EXERCISE DETAILS:
Copy out exactly the lines below that run from the one holding "Instruction: Click the Use Case heading" to the one holding "Click the bold 高速公路/城市道路 text", keeping both of those lines and no others.

DATA RECORDS:
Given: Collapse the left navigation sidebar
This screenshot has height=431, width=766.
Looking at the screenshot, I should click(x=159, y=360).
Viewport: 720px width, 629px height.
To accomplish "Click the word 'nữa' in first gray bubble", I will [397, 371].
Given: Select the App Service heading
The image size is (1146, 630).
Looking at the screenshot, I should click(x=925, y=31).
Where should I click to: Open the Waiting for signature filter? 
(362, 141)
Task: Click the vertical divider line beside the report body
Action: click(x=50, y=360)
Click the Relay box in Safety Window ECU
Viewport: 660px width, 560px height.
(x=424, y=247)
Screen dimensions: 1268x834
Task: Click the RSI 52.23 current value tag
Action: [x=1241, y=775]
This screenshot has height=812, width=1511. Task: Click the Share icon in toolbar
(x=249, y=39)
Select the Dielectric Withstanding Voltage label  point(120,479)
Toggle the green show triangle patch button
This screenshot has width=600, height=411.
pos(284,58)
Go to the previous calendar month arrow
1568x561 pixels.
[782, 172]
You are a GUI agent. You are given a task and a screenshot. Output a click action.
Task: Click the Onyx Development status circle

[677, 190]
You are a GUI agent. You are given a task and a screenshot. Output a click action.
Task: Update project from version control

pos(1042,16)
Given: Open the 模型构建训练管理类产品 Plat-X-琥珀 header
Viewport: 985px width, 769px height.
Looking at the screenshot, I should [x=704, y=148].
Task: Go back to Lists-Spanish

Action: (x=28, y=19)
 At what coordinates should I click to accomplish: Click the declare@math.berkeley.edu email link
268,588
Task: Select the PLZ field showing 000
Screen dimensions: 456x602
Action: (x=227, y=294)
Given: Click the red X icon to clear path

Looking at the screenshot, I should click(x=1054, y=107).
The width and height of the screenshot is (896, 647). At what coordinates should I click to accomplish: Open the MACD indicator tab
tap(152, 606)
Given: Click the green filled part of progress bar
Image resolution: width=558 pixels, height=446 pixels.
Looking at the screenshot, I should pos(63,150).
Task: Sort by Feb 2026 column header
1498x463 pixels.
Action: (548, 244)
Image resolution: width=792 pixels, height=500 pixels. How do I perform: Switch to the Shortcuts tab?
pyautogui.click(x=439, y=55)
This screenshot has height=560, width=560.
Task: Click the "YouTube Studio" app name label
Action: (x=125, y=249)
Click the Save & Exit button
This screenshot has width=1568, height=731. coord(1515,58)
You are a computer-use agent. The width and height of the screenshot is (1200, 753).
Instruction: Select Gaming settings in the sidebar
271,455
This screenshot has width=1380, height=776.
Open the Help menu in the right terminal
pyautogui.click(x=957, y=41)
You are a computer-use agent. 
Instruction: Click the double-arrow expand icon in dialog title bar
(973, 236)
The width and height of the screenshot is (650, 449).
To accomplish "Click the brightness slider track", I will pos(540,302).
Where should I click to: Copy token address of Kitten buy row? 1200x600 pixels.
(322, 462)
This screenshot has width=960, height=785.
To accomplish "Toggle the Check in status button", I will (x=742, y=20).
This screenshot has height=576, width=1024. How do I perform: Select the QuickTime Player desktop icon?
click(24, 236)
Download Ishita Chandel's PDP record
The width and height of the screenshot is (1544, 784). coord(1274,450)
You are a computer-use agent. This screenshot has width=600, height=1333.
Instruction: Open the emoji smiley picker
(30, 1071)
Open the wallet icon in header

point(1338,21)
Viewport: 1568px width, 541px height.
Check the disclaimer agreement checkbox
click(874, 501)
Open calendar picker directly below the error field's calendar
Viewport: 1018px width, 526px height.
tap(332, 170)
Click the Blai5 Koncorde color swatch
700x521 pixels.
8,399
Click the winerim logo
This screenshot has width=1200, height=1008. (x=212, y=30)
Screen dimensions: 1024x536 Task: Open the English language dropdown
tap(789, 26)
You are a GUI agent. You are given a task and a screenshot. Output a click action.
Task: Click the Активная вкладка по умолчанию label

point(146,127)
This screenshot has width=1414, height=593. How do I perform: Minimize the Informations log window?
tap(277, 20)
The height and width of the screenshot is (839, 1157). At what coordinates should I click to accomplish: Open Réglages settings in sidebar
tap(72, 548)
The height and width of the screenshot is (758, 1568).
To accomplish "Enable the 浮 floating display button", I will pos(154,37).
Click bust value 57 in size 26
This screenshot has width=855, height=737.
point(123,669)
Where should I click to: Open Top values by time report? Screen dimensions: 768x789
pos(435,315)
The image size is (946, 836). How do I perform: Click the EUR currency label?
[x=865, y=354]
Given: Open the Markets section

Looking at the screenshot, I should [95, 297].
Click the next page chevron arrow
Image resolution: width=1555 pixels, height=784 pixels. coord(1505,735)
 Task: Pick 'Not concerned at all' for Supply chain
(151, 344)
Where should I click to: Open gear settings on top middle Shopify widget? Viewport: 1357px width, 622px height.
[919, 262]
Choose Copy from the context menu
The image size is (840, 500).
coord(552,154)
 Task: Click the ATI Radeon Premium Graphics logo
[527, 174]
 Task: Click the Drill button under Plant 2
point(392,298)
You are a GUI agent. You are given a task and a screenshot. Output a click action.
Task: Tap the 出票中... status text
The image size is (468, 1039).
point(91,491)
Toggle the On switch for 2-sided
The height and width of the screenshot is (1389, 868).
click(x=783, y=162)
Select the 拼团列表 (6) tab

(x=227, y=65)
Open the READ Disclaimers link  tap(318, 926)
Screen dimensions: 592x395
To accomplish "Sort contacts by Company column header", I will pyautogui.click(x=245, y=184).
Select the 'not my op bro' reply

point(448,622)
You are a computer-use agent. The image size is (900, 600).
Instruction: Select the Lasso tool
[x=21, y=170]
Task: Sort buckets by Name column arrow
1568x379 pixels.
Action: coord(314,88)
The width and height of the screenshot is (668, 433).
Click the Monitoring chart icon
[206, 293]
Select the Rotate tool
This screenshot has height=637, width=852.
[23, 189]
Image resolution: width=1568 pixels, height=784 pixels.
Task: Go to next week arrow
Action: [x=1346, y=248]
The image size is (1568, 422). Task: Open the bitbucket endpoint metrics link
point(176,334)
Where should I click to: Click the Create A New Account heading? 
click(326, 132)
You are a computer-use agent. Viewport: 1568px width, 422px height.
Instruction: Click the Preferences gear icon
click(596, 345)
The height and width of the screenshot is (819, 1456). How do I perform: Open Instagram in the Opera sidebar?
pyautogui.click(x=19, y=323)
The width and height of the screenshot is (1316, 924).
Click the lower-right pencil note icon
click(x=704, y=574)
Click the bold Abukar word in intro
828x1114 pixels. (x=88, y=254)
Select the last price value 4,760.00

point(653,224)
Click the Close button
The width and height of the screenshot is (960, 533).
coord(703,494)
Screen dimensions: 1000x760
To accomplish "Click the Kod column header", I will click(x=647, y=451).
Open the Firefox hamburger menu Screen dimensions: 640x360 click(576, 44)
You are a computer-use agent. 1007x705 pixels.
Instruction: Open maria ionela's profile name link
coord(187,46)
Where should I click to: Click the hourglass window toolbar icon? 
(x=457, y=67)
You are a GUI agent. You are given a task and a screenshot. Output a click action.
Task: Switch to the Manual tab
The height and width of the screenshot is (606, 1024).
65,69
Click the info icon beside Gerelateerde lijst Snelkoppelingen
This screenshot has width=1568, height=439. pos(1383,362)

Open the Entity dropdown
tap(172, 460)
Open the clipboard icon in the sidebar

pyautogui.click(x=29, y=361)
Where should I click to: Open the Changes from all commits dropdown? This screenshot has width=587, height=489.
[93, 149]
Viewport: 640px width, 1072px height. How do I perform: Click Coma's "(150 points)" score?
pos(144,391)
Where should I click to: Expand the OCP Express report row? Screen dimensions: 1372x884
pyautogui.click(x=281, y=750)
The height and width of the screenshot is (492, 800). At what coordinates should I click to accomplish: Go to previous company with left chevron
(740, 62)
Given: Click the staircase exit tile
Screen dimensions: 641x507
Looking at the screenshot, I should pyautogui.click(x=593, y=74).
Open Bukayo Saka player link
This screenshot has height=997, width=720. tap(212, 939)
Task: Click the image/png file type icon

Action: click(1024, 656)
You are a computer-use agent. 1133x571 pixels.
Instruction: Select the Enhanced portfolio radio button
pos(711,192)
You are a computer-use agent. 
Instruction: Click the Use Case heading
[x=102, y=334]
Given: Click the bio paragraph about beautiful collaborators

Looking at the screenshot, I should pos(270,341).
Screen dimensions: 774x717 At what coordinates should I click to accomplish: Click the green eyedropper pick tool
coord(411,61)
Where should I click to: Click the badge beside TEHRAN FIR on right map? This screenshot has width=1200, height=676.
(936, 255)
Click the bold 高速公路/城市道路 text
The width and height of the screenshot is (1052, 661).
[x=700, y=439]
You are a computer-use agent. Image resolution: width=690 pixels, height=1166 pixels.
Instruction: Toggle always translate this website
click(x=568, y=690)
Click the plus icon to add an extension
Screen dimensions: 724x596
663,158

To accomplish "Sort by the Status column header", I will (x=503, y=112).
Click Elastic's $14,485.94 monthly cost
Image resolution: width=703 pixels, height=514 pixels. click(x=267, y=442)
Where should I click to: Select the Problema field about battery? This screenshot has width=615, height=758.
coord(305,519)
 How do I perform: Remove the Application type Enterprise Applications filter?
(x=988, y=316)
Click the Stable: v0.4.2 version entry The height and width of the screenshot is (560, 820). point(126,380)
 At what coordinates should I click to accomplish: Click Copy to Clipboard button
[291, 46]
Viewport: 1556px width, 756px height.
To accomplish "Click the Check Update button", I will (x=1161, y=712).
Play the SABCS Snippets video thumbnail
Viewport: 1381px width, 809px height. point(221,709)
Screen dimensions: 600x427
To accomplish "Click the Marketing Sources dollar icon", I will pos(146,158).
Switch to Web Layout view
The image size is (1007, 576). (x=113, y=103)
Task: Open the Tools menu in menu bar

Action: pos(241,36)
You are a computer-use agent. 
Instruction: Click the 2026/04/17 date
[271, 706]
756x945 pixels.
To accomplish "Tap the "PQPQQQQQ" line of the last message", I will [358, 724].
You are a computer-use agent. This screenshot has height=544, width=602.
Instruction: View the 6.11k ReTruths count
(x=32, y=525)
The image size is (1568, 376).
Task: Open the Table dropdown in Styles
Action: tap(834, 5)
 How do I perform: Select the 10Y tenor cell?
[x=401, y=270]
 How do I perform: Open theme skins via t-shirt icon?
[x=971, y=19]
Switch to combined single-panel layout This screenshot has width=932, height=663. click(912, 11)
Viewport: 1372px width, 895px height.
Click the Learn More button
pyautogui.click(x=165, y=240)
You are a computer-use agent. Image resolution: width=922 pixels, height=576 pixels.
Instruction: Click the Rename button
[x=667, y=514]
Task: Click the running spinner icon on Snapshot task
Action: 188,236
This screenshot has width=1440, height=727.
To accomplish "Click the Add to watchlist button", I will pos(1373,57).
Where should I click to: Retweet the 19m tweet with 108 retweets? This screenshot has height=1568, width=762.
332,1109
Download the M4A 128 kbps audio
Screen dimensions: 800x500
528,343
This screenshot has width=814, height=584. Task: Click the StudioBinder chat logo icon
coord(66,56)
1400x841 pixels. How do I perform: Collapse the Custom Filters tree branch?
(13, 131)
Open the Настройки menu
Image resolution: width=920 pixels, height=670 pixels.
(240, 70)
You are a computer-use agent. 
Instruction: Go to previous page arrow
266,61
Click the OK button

EXERCISE SOLUTION:
Instruction: Click the Use Case heading
[x=102, y=334]
Given: Click the bio paragraph about beautiful collaborators

Looking at the screenshot, I should pos(270,341).
Screen dimensions: 774x717 At what coordinates should I click to accomplish: Click the green eyedropper pick tool
coord(411,61)
Where should I click to: Click the badge beside TEHRAN FIR on right map? This screenshot has width=1200, height=676.
(936, 255)
Click the bold 高速公路/城市道路 text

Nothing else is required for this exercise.